INTRODUCTION: The overuse of temporary abdominal closure and second look (SL) laparotomy in emergency general surgery (EGS) cases has been questioned in the recent literature. In an effort to hopefully decrease the number of open abdomen (OA) patients, we hypothesize that reviewing our cases, many of these SL patients could be managed with single-stage operative therapy and thus decrease the number of OA patients.

METHODS: This is a retrospective review of prospectively collected data from Jun 2013-Jun 2014, evaluating EGS patients managed with an OA who required bowel resection in either index or SL laparotomy. Demographics, clinical variables, complications and mortality were collected. Fisher's exact t test was used for statistical analysis.

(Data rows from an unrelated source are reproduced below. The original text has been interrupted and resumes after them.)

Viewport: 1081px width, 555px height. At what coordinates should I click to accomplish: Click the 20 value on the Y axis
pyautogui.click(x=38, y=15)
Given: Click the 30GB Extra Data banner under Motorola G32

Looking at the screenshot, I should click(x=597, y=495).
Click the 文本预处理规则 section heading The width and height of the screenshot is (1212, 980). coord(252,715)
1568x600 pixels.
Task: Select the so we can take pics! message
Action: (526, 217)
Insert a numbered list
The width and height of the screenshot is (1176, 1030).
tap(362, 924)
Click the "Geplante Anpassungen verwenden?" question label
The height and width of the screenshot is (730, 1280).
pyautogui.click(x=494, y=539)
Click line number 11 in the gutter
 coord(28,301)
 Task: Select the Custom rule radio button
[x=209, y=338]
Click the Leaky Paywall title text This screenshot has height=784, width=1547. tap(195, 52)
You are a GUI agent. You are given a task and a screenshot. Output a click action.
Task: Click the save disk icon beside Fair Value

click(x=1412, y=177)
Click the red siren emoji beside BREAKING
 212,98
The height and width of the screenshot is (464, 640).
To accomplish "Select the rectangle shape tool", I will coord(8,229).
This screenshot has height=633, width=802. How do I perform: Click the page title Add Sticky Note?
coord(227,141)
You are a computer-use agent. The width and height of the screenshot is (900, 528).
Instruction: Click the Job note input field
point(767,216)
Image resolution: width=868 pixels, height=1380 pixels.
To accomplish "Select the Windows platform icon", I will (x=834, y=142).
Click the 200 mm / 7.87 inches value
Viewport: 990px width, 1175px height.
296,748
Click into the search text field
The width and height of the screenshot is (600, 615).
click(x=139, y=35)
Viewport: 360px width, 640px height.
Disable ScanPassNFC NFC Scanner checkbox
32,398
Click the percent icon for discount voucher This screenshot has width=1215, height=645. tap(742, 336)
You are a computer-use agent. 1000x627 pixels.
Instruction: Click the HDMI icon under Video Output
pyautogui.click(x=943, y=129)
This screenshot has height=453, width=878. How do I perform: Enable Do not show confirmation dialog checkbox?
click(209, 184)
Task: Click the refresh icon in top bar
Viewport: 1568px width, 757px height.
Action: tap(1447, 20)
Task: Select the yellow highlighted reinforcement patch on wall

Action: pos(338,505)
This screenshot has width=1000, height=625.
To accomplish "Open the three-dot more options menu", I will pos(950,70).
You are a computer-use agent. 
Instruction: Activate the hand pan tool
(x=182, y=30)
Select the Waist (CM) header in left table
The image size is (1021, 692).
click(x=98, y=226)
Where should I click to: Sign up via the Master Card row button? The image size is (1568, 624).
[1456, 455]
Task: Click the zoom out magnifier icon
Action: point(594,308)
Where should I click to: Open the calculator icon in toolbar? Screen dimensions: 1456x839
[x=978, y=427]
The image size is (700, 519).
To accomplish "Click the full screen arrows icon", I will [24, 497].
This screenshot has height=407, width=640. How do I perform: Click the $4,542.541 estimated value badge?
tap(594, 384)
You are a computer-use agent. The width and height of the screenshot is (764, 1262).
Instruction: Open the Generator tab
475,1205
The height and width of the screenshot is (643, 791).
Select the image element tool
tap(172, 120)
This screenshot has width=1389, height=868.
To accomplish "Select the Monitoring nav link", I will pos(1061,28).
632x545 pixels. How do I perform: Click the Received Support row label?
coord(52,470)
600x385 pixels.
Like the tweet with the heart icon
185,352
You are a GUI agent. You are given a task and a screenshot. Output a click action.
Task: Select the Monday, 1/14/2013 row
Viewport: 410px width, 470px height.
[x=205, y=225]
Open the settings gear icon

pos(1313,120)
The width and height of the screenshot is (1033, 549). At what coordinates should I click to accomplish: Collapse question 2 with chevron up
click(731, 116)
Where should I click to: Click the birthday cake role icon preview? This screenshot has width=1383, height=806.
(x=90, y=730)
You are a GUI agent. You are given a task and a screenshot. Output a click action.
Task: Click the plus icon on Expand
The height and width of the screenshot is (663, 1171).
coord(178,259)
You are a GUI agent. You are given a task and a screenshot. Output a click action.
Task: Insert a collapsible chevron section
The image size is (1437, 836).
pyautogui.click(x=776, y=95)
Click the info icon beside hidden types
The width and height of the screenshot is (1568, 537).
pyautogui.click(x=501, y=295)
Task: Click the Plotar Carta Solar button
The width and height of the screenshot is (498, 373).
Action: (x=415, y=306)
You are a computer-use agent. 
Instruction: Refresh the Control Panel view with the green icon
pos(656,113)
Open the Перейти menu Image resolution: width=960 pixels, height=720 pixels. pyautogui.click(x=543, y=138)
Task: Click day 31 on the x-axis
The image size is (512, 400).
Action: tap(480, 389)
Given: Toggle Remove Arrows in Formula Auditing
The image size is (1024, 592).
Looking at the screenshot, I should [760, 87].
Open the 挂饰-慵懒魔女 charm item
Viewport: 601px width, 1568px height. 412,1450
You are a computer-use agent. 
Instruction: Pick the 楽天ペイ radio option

RESULTS: During this time frame, 96 patients were managed with OA and 59 patients required a bowel resection. 55 (57%) of those required one bowel resection at the index operation with 4 (4.2%) only requiring one bowel resection at the second operation. In the patients requiring bowel resections, 18 (30%) required a resection at SL. At SL laparotomy, resection was required for questionably viable bowel at the index operation 60% (11), whereas 39% (7) had normal appearing bowel. Indications for resection at SL laparotomy included evolution of existing ischemia, new onset ischemia, staple line revision, and "other". 23 patients (39%) were hemodynamically unstable, contributing to the need for temporary abdominal closure. In the multivariate analysis, preoperative shock was the only predictor of need for further resection. Complications and mortality were similar in both groups.

CONCLUSION: Almost one-fifth of the patients undergoing SL laparotomy for open abdomen required bowel resections, with 6.8% of those having normal appearing bowel at index operation, therefore in select EGS patients, SL laparotomy is a reasonable strategy.